- [PROBLEM]
Once you find the line with "Task: Click the CreateFromScreenPassTexture" in the entries below, return exactly every line from it through the line with "Given: Click the SketchUp logo top left".
Top of SUPPLIED MATERIAL
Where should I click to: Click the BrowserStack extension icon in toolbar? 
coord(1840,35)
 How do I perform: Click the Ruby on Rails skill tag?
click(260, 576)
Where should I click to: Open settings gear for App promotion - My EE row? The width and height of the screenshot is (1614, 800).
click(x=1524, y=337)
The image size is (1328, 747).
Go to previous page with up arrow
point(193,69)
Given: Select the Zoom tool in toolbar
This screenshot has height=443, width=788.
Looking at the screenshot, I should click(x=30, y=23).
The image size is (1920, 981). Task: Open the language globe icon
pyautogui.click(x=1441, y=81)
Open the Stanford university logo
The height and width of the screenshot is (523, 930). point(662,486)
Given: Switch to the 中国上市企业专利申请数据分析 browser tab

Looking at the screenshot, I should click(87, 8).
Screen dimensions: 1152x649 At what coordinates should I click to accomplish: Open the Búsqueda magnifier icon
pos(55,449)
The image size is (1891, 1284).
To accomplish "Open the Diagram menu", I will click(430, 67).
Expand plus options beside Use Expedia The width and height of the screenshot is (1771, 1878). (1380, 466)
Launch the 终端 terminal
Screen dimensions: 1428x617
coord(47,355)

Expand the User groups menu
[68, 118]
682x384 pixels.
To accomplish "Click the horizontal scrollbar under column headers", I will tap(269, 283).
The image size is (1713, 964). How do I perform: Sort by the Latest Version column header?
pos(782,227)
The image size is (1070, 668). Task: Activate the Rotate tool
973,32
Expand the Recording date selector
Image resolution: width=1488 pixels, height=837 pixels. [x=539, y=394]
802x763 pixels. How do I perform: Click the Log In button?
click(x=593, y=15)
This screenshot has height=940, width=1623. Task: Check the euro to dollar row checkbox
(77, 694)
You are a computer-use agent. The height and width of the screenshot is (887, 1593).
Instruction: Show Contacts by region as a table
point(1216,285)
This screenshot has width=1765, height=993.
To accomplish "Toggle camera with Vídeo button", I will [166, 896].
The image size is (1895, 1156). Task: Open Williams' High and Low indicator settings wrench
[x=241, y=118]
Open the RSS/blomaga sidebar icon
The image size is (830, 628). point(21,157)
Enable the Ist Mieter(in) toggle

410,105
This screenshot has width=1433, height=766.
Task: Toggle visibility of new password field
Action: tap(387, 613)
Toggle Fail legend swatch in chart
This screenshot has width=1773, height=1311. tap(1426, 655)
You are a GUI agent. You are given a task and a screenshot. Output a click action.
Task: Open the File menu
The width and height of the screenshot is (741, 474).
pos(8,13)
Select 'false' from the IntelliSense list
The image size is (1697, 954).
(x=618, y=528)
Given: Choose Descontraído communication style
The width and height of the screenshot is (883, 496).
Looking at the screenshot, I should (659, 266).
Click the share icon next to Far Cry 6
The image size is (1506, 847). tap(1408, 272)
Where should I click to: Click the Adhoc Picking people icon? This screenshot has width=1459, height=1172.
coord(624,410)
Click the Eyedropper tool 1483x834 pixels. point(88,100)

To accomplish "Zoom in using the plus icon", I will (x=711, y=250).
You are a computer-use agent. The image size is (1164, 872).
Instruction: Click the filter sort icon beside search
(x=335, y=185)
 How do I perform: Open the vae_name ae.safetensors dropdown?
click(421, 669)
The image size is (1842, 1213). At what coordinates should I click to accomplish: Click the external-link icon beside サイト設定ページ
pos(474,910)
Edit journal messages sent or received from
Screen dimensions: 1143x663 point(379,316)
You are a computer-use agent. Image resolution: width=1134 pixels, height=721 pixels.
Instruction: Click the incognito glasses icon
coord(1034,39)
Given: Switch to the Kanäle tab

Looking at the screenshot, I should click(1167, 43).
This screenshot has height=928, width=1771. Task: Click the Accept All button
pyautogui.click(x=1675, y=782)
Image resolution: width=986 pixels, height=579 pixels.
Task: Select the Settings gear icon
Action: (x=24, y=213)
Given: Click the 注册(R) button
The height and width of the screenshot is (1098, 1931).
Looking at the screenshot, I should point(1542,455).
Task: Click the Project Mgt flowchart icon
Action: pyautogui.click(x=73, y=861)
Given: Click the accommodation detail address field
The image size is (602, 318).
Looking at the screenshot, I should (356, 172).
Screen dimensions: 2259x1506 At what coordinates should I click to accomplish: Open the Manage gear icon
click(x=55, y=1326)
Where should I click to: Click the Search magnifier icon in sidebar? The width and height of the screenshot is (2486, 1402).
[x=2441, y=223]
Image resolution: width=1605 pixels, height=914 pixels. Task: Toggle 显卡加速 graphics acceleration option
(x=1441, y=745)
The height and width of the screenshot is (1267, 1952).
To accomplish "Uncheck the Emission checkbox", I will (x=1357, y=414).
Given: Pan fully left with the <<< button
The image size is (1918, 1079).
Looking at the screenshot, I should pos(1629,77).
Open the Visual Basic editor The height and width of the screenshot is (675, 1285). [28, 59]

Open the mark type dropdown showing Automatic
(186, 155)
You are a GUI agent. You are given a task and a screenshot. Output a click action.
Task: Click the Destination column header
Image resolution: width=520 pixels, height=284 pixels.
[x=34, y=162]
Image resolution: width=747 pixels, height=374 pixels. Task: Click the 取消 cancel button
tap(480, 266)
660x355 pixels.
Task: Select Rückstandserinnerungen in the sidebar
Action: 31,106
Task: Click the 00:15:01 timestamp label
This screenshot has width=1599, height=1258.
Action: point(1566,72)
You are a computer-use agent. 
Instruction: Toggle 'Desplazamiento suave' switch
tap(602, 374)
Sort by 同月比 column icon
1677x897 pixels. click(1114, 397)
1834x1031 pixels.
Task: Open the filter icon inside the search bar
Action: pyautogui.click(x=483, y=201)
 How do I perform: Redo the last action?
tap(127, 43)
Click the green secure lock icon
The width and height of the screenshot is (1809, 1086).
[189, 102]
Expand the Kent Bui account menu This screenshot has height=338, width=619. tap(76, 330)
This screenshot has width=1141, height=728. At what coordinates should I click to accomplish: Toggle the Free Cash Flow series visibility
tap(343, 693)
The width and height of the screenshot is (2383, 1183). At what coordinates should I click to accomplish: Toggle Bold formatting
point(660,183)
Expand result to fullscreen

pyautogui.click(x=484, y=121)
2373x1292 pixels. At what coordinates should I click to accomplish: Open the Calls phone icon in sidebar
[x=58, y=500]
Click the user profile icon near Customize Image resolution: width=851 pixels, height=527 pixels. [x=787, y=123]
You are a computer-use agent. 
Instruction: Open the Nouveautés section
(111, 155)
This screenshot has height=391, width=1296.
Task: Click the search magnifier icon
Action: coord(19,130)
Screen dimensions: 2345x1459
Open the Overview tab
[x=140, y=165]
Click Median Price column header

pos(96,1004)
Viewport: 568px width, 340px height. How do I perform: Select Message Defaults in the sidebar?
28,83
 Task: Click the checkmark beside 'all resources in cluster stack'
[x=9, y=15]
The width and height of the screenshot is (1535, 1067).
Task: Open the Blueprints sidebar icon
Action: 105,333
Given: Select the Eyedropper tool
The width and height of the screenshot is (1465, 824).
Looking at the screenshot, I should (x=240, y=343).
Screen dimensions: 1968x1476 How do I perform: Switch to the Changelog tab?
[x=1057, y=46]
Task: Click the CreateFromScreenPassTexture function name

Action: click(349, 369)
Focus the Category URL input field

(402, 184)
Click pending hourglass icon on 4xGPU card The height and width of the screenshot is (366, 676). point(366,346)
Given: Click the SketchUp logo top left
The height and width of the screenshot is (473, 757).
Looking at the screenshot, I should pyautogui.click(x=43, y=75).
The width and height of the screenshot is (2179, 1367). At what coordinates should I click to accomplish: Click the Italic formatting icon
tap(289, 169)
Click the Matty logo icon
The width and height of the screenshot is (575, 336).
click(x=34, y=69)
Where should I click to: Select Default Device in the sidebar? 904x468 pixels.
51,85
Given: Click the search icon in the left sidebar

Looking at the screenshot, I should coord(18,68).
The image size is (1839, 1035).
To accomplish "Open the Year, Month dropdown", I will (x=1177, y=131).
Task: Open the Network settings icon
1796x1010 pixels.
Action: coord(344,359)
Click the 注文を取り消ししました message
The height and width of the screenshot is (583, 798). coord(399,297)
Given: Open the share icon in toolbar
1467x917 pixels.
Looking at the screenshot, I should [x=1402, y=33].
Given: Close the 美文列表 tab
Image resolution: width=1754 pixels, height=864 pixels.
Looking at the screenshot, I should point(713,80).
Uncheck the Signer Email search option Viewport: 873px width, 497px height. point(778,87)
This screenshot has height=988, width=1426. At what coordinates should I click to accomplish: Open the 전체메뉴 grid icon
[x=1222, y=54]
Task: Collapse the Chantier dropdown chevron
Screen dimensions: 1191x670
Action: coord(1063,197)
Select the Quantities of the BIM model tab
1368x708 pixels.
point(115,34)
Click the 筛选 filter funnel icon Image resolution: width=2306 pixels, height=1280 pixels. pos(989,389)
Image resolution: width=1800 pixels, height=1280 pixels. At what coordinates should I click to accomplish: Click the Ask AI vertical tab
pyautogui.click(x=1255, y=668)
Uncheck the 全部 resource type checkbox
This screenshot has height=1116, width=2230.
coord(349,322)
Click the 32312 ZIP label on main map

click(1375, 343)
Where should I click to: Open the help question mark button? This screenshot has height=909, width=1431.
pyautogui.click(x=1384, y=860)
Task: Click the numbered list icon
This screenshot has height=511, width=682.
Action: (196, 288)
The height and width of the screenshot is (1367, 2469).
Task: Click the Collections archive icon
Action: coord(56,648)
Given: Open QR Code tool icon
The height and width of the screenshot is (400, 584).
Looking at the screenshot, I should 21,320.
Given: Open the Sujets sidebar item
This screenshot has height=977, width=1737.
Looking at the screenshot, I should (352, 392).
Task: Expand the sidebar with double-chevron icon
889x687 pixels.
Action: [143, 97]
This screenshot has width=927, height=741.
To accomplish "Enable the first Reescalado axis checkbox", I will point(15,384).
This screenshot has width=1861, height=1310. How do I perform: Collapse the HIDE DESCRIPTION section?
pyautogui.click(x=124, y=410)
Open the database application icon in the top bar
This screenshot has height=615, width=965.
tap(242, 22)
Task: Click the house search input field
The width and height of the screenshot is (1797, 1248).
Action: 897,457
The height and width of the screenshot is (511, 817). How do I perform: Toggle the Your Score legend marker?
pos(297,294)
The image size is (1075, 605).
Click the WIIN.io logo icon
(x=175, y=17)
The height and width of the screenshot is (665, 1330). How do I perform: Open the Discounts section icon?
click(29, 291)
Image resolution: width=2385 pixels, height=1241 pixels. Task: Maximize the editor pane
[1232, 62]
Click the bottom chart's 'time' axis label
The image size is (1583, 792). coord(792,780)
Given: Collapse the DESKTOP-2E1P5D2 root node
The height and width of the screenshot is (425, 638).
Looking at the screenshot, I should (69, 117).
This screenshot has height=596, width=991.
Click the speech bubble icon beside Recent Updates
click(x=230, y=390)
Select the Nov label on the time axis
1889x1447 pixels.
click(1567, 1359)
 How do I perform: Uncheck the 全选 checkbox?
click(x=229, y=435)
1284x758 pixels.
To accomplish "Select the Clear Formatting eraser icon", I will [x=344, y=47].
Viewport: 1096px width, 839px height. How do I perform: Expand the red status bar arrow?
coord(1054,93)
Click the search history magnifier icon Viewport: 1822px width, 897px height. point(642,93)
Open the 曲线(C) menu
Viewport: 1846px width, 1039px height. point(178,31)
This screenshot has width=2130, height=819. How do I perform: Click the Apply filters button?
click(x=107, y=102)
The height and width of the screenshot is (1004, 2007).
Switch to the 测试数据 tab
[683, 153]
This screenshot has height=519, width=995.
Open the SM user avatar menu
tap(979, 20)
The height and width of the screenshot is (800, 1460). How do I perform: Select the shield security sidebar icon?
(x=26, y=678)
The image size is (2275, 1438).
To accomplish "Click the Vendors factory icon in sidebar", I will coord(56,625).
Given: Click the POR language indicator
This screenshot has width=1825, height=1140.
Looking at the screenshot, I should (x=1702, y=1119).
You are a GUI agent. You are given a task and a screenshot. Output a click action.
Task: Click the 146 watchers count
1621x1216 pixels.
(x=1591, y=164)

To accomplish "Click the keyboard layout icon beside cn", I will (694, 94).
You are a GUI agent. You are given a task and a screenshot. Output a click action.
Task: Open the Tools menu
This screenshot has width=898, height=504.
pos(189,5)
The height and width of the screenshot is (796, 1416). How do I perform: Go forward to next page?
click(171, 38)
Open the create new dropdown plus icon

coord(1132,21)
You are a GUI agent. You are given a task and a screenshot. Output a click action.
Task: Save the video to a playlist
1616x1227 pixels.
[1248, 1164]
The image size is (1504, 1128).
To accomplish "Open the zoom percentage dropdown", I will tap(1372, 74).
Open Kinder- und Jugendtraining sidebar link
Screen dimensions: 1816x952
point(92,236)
Bottom of SUPPLIED MATERIAL
- [EXERCISE ANSWER]
Task: Click the CreateFromScreenPassTexture function name

Action: click(349, 369)
Focus the Category URL input field

(402, 184)
Click pending hourglass icon on 4xGPU card The height and width of the screenshot is (366, 676). point(366,346)
Given: Click the SketchUp logo top left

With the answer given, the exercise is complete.